Most world leaders seem to believe that economic growth is a panacea for many of society’s problems.
Yet there are many links between our society’s addiction to economic growth, the disturbing ecological crisis, the rapid rise of social inequality and the decline in the quality of democracy.
These issues tend to be explored as disconnected topics and often misinterpreted or manipulated to match given ideological preconceptions and prejudices. The fact is that they are deeply interconnected processes. A large body of data and research has emerged in the last decade to illuminate such connections.
Limited biosphere
Studies in social sciences consistently show that, in rich countries, greater economic growth on its own does very little or nothing at all to enhance social well-being. On the contrary, reducing income inequality is an effective way to resolve social problems such as violence, criminality, imprisonment rates, obesity and mental illness, as well as to improve children’s educational performance, population life expectancy, and social levels of trust and mobility.
Comparative studies have found that societies that are more equal do much better in all the aforementioned areas than more unequal ones, independent of their gross domestic product (GDP). Economist Thomas Piketty, in his recent book Capital in the Twenty-First Century, has assembled extensive data that shows how unchecked capitalism historically tends to increase inequality and undermine democratic practices. The focus of a successful social policy, therefore, should be to reduce inequality, not to grow the GDP for its own sake.
Concurrently, recent developments in earth system science are telling us that our frenetic economic activity has already transgressed several ecological planetary boundaries. One could argue that the degradation of our environmental systems will jeopardize socioeconomic stability and worldwide well-being. Some scientists suggest that we are in a new geological epoch, the Anthropocene, in which human activity is transforming the earth system in ways that may compromise human civilization as we know it. Many reports insist that, if current trends continue, humanity will soon face dire and dramatic consequences.
New framing
If we consider all these findings as a whole, a consistent picture emerges: constant economic growth is a biophysical impossibility in a limited biosphere, and the faster the global economy grows, the faster the living systems of the planet collapse. In addition, this growth increases inequality and undermines democracy, multiplying the number of social problems that erode human communities.
In a nutshell, we have created a dysfunctional economic system that, when it works according to its self-imposed mandate of growing the pace of production and consumption, destroys the ecological systems upon which it depends. And when it does not grow, it becomes socially unsustainable. In a game with these rules, there is no way to win!
The good news is that breaking the spiral of socio-ecological disaster might be easier than we think. We do not need a technological miracle or a new planet to colonize, but only to change the way we frame things.
Let’s assume that we all agree on some basic facts: first, that the biosphere contains and supports the living systems of the planet; second, that humans are one of the many species embedded in the biosphere and dependent upon its proper functioning; and finally, that an economic system is (or should be) a tool that humans deploy to organize their societies in a functional way.

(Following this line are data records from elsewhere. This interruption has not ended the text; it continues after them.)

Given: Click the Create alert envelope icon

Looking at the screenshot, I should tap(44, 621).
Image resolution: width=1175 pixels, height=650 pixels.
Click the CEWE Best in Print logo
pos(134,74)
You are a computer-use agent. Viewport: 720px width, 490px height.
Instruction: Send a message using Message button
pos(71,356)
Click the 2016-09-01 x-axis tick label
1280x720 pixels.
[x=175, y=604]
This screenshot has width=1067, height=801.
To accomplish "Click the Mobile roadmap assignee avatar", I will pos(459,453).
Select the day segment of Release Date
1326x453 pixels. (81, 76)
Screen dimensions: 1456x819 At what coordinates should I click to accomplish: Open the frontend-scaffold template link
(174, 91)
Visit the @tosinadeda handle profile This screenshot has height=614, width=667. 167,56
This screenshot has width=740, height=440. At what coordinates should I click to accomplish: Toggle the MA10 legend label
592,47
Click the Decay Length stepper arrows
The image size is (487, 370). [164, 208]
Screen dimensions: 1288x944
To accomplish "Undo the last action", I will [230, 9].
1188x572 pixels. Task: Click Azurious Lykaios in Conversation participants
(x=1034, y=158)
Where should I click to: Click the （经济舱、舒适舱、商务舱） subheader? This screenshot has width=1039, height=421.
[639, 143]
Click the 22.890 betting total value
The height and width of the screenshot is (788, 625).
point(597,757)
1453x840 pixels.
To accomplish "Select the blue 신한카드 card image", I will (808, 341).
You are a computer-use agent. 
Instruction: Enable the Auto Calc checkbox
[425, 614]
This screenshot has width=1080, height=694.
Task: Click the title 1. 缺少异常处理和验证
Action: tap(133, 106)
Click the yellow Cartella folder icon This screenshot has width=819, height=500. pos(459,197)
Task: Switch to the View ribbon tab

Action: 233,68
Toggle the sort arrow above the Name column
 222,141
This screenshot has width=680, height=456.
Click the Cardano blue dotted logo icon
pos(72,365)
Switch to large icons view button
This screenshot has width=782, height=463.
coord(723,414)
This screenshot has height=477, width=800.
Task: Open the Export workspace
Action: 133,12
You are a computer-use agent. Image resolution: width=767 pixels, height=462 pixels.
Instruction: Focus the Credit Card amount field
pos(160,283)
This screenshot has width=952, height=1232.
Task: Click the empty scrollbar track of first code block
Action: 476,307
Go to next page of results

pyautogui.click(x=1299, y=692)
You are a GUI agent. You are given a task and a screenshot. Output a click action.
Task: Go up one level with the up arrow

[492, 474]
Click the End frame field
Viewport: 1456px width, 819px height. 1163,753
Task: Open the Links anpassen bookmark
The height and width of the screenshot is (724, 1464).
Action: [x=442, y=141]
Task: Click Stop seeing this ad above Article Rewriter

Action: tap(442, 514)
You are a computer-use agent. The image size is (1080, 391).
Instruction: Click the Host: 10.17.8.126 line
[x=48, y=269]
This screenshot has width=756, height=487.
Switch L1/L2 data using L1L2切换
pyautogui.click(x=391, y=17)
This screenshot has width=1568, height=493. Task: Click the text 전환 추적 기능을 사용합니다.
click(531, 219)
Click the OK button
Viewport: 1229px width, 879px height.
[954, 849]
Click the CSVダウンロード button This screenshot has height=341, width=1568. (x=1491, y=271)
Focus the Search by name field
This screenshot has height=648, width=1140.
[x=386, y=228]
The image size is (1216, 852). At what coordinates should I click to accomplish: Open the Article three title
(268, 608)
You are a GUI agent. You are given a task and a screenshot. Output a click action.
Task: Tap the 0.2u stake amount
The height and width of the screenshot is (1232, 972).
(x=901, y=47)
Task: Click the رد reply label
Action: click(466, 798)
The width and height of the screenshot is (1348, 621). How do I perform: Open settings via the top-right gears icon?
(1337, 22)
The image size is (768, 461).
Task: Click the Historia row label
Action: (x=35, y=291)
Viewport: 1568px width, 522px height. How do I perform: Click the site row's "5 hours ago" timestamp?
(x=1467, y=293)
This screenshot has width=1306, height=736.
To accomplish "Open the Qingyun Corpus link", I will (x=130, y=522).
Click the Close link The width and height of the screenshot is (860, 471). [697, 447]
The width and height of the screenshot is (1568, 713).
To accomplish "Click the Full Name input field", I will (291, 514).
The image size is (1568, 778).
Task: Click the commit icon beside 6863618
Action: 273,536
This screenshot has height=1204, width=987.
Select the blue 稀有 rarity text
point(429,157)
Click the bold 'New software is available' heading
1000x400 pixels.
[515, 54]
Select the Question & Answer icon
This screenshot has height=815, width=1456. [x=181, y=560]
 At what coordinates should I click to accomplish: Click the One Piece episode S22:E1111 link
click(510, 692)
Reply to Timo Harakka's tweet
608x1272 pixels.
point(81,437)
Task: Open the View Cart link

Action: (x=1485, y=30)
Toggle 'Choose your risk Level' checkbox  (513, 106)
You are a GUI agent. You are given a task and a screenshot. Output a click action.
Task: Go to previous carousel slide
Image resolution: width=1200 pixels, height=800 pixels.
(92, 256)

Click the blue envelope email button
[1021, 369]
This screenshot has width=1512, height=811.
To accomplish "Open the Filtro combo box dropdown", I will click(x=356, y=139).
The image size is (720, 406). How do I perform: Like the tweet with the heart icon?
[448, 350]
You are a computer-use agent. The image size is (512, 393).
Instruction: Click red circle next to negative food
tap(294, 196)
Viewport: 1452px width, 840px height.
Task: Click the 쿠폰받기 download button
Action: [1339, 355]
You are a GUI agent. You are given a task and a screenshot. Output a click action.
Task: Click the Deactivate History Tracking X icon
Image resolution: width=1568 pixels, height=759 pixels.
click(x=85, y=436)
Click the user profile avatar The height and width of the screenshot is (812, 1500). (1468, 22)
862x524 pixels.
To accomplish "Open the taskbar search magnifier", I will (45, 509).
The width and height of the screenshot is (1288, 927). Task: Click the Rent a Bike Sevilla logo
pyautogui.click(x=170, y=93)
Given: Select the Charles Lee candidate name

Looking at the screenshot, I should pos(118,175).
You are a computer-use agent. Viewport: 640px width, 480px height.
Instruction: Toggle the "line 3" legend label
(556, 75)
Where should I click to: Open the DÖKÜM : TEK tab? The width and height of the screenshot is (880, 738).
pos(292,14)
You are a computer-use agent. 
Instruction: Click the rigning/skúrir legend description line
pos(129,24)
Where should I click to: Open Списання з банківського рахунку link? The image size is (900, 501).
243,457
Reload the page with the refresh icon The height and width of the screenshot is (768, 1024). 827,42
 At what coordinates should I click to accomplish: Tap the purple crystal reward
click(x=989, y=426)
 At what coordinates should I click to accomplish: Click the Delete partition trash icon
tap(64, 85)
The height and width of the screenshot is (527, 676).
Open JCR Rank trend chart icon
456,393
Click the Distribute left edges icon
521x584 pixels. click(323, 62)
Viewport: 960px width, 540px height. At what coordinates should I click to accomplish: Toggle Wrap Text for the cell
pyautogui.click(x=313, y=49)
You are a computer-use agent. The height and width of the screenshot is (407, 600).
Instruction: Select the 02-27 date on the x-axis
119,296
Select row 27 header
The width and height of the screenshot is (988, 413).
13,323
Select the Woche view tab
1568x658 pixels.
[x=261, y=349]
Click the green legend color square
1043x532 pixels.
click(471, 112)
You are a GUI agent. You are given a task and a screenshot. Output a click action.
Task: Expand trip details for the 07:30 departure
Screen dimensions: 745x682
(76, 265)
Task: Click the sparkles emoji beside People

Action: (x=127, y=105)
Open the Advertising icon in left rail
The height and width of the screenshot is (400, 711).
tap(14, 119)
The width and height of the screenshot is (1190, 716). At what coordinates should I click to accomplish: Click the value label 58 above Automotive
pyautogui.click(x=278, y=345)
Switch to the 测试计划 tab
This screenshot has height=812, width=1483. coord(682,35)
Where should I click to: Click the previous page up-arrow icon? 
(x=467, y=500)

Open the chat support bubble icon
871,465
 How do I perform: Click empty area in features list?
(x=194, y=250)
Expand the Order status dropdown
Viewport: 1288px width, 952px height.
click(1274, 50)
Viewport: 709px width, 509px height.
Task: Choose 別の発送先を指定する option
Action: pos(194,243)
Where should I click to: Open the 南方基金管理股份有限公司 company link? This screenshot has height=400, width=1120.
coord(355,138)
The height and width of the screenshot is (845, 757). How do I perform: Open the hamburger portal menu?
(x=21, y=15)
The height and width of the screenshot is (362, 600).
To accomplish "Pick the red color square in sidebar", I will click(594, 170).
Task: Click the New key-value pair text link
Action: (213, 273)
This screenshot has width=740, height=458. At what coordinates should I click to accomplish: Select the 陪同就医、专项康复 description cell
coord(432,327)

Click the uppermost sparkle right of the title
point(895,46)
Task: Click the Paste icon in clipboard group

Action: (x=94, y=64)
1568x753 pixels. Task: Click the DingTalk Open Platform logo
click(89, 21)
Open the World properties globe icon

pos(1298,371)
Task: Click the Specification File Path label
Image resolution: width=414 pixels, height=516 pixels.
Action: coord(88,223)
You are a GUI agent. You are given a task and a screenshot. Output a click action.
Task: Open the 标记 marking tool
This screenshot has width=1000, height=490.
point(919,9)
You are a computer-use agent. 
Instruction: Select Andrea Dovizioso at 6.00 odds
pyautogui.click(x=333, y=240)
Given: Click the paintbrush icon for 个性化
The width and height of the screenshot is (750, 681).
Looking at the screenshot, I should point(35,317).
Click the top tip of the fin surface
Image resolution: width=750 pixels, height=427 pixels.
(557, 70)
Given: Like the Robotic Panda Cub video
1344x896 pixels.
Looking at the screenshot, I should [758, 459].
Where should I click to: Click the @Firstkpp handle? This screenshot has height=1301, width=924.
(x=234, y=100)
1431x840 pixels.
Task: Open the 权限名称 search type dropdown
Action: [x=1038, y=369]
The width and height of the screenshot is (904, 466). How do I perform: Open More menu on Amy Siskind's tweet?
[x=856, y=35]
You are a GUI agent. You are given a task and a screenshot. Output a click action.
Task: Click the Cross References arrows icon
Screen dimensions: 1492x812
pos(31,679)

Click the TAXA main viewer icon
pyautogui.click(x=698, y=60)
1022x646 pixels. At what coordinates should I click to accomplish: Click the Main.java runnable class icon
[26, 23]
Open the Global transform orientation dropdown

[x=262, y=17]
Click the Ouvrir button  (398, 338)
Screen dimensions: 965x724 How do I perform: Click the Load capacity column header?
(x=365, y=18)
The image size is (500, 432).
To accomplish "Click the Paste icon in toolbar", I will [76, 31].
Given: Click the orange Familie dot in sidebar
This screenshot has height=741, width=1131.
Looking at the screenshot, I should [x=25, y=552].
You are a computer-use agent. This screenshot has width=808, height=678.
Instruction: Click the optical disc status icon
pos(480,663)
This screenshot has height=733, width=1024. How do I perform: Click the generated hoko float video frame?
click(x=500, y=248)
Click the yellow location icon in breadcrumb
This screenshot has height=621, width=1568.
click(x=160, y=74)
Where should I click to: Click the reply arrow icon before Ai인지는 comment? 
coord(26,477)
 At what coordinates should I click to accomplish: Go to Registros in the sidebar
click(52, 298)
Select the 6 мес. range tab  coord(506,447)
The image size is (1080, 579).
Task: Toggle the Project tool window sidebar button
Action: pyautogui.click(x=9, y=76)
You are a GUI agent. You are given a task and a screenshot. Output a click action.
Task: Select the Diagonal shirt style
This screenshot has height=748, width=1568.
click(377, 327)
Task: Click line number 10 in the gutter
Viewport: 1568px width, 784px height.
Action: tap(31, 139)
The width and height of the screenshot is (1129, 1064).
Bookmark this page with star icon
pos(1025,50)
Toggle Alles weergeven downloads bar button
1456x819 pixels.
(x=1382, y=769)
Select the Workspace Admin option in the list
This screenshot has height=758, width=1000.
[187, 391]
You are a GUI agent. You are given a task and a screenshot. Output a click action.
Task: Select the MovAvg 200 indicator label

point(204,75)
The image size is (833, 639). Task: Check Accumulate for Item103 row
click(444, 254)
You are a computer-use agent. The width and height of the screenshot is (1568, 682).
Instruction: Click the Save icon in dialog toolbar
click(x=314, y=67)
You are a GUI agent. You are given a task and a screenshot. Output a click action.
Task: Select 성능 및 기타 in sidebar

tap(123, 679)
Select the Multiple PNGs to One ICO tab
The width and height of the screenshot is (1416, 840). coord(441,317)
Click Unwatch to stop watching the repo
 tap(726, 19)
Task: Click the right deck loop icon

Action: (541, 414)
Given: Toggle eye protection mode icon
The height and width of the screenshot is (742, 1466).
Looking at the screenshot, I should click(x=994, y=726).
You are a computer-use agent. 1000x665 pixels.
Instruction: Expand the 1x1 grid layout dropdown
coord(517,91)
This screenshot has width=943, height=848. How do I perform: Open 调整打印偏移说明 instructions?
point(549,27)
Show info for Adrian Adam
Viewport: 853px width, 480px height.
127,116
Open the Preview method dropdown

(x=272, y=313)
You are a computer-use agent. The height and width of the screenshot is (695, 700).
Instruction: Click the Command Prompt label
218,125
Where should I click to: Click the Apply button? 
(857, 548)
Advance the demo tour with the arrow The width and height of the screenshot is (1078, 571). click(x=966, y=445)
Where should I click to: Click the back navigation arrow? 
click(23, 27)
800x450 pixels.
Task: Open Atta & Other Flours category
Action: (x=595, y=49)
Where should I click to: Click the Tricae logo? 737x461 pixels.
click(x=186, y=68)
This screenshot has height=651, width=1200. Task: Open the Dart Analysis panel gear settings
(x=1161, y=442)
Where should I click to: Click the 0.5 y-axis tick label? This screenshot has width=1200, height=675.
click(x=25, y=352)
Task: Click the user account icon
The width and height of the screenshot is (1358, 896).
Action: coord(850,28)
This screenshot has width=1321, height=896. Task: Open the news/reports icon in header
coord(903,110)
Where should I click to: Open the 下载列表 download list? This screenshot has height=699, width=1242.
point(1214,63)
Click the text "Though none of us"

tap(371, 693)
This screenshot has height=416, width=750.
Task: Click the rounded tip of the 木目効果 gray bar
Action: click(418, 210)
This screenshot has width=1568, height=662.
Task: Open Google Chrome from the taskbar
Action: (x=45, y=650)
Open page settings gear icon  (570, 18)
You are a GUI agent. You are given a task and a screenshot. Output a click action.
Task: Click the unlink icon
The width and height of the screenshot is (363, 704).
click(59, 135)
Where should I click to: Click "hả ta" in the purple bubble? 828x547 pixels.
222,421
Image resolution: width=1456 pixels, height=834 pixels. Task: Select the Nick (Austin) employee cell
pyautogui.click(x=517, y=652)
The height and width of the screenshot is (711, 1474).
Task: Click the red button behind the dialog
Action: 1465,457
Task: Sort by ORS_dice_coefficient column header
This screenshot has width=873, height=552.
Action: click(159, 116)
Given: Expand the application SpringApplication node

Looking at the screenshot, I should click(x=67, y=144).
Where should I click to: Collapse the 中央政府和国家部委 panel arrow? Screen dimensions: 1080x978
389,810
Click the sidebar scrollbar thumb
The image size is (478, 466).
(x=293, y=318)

Based on these commonsense assumptions, the economy is a subsystem of the ecology, not the other way around. Mainstream economics are dysfunctional because they start from the premise that societies and ecosystems must adapt to the market economy. If we begin to organize our priorities according to the biophysical reality rather than the market’s demands, it quickly becomes clear that our dominant economic system is absurd because it destroys the ecosystems that are the source of its wealth.
Alternatives to the fixation on growth
A commonsensical economy should arrange human activity within ecological limits in a way that enhances social well-being. In an alternative and in my view, desirable, economic model, the goal becomes to serve the well-being of communities and ecosystems, not to accumulate capital.
At a global level we cannot afford to grow at all since we need to reduce economic throughput to be sustainable. However, some regions may benefit from economic development, but a different one that tries to decouple economic growth and environmental degradation.
Once we acknowledge the biophysical and social limits of growth, the next step is to embrace ecological economics as the appropriate tool for achieving our new goals. We do not need to start from scratch, for there is already substantial literature on the topic, and numerous activists and researchers, advancing theories and practices on de-growth, post-growth, prosperity without growth, steady-state economics, new economics, economics for the common good, and so on.
They explore and analyze diverse policies explicitly designed to reduce the superfluous consumption of energy and materials while creating more just, livable, and sustainable communities for everyone. Many of these policies have already been put into practice, with results that offer abundant cause for hope. These ideas offer hope for a human future in which global leaders stop prioritizing growth over social and ecological sustainability.